Le premier est d'importance, puisqu'il
s'agit du rôle titre. La délicieuse Felicity Lott est ici
remplacée par la capiteuse Katarina Karnéus. La prise de
rôle de cette dernière avait suscité bien des interrogations,
car il s'agit d'une chanteuse qui se produit relativement peu en France,
et le texte parlé est important. Cependant, ceux qui se souvenaient
de ses Rosine et Carmen à l'Opéra Comique lui accordaient
toute leur confiance, et ils avaient raison.
Katarina Karnéus, très
intelligemment, joue dans un autre registre que la très british
Felicity Lott, et incarne ici une Hélène pulpeuse, voluptueuse,
à la limite de la nymphomanie, pleine d'énergie (elle court,
se jette sur le lit...) voire par moments carrément déjantée
! La voix est ronde, pleine et sensuelle, la prononciation du français
parfaite. A l'issu du spectacle, il est impossible de choisir entre l'une
ou l'autre cantatrice, tant leurs interprétations sont différentes
mais tout aussi excellentes.
S'agissant d'une jeune chanteuse pleine
d'avenir, on aimerait pouvoir dire aussi de Stéphanie d'Oustrac
qu'elle a fait oublier Marie-Ange Todorovitch en Oreste, hélas !

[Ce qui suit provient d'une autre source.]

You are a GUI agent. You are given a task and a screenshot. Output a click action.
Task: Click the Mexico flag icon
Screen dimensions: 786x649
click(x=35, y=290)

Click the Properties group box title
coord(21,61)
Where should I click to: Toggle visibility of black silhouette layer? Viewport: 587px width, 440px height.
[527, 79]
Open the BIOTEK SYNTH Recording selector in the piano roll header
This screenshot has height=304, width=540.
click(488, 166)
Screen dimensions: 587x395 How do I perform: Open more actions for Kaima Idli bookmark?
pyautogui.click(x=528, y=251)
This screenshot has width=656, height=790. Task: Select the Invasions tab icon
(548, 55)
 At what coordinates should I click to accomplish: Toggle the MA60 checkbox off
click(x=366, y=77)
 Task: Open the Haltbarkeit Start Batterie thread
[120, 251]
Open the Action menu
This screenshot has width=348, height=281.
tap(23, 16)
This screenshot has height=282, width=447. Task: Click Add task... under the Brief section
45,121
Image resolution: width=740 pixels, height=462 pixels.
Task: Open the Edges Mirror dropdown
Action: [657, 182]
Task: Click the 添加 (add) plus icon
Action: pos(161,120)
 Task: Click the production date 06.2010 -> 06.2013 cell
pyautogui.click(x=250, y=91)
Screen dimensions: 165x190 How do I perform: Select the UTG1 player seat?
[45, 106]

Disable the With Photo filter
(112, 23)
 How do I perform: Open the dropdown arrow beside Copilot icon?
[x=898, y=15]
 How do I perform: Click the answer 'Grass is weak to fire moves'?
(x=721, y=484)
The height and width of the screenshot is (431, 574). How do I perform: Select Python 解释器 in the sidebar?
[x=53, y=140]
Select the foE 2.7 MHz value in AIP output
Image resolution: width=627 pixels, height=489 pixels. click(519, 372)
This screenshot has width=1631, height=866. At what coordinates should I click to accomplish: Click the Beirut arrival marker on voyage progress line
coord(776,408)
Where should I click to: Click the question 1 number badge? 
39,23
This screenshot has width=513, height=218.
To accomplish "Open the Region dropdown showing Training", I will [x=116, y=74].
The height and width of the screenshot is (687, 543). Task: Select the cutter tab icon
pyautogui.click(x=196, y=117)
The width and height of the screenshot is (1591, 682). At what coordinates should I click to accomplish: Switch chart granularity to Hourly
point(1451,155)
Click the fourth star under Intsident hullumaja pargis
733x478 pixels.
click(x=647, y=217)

ce n'est pas possible. L'allure scénique est parfaite, mais la diction
n'est pas excellente, et le chant, sans démériter, n'intéresse
pas vraiment. C'est navrée que l'on glisse sur le sujet, en espérant
une autre fois meilleure confirmation de ce jeune talent...
Terminons ce compte-rendu par une remarque
attristée sur le manque de courtoisie de la direction du Châtelet,
qui a renvoyé Tracey Welborn dans ses pénates sans tambours
ni trompettes après la deuxième représentation. Celui-ci
devait alterner avec Yann Beuron en Pâris, et sa prestation a provoqué
quelques huées, ce qui fût apparemment suffisant pour le congédier
sans préavis. Que ce chanteur ait été ou non capable
de bien interpréter le rôle n'est pas vraiment la question,
la direction ayant bénéficié de trois semaines de
répétitions pour s'apercevoir d'un éventuel problème.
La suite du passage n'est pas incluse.